Our burning of fossil fuels is, to an extent, a reversal of a process that happened millions of years ago. At one point, all this carbon was in the air. Over millions of years, life extracted it from the air before dying and getting buried. Geology took over from there, gradually converting the formerly living material into things like coal and oil. Since this process was relatively slow, it presumably didn't result in radical changes to the climate.

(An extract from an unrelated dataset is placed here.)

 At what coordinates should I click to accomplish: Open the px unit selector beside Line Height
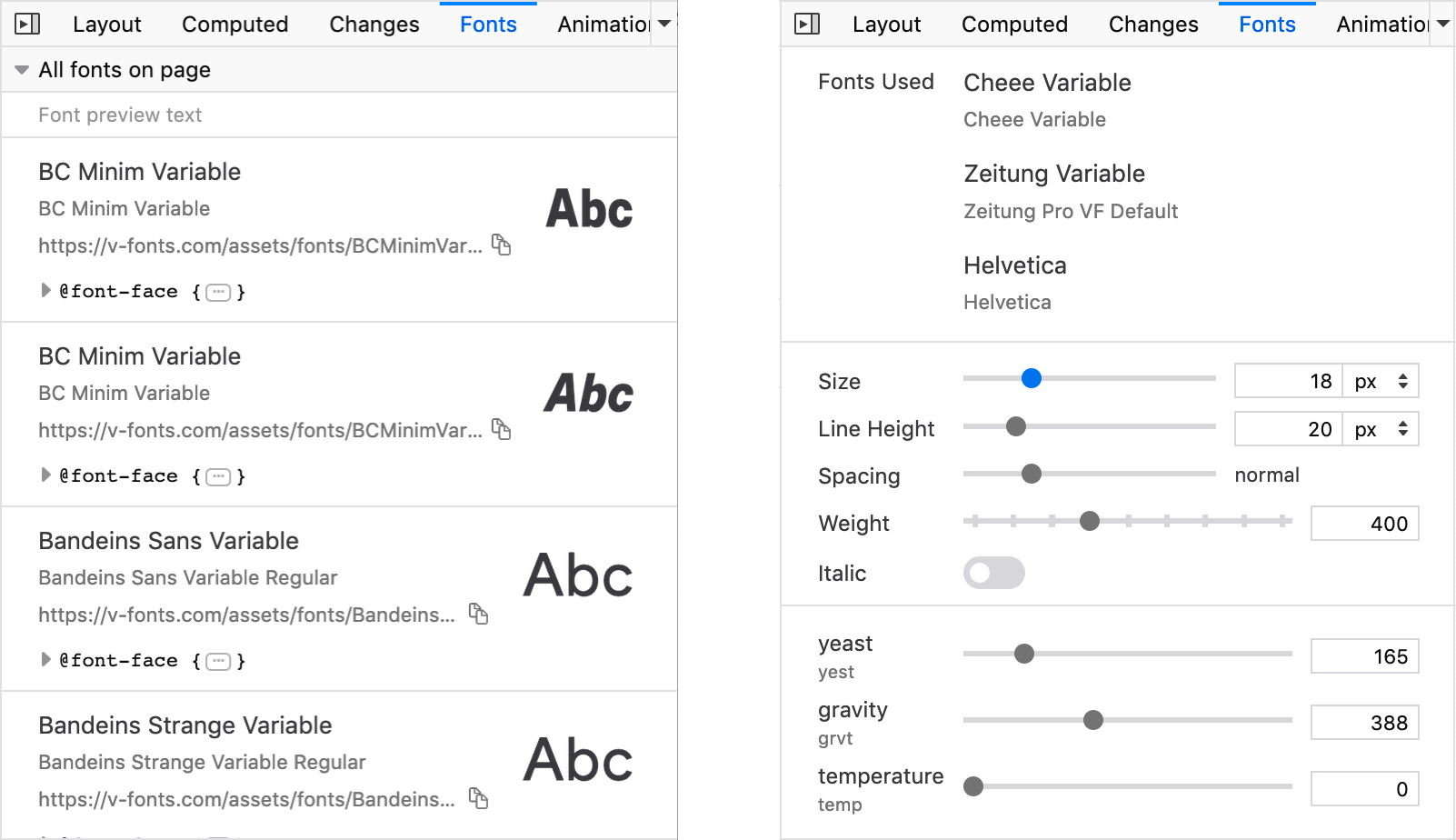point(1381,428)
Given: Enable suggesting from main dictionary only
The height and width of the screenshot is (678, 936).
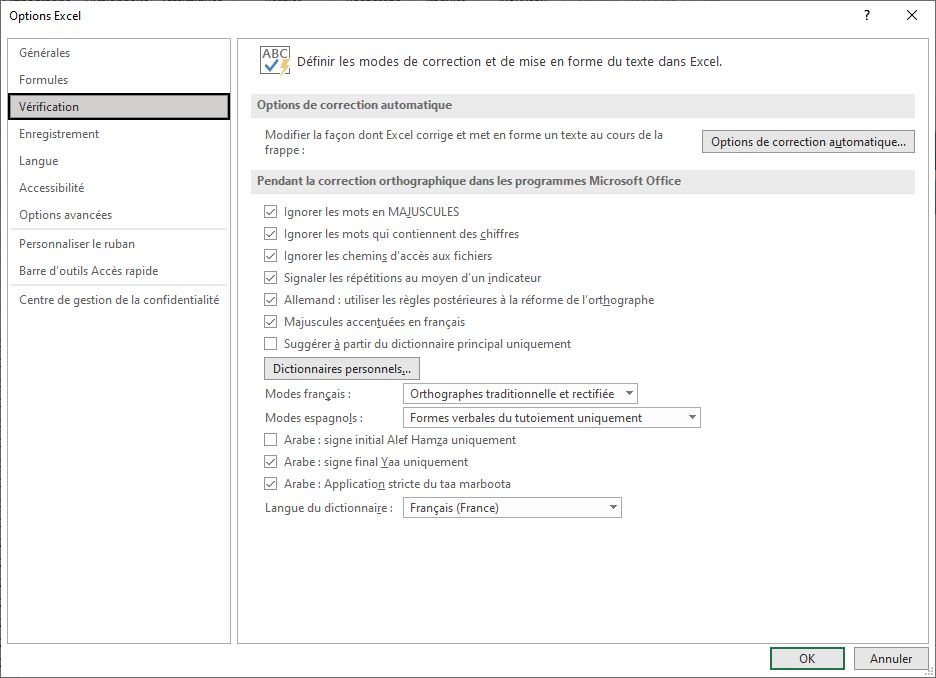Looking at the screenshot, I should 271,343.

But a new study suggests that it came really, really close. Lots of the fossil fuels we currently use derive from the Carboniferous, a 60-million-year-long period where forests flourished across much of the Earth. While not sudden, activity during this time period did pull a lot of carbon out of the atmosphere, and so a researcher decided to look at some of the consequences. The results suggest that the Earth skirted the edge of a global freeze, forming glaciers in the mountains of the tropics.

Burying carbon

The Devonian is the period that predated the Carboniferous, and it's notable for the first appearance of both forests and tetrapods, the four-limbed vertebrates that include us. But forests really started getting going in the Carboniferous, leaving behind massive deposits of coal. At this time, the Earth also underwent an extinction event that saw the collapse of forests and the appearance of widespread glaciers.

So Georg Feulner of the Potsdam Institute for Climate Impact Research decided to see what was happening. To do so, he built a climate model specific for the Carboniferous.

Several things about the model were distinct from something that would simulate modern conditions. To begin with, Pangea, a single global continent, formed during the Carboniferous. This had a considerable impact on which areas of the planet could support forests. The Sun was also fainter during this time period, as it has brightened slowly throughout our planet's history.

But one key climate factor stayed the same: variations in the Earth's orbit influenced how much sunlight our planet received. These cycles currently influence the onset and exit from glacial periods, and there's evidence that they've been altering the climate deep into the planet's history. But their influence also depends in part on the configuration of the continents, so Feulner used his Pangea-style climate model to determine which orbital configurations were warmest and coldest.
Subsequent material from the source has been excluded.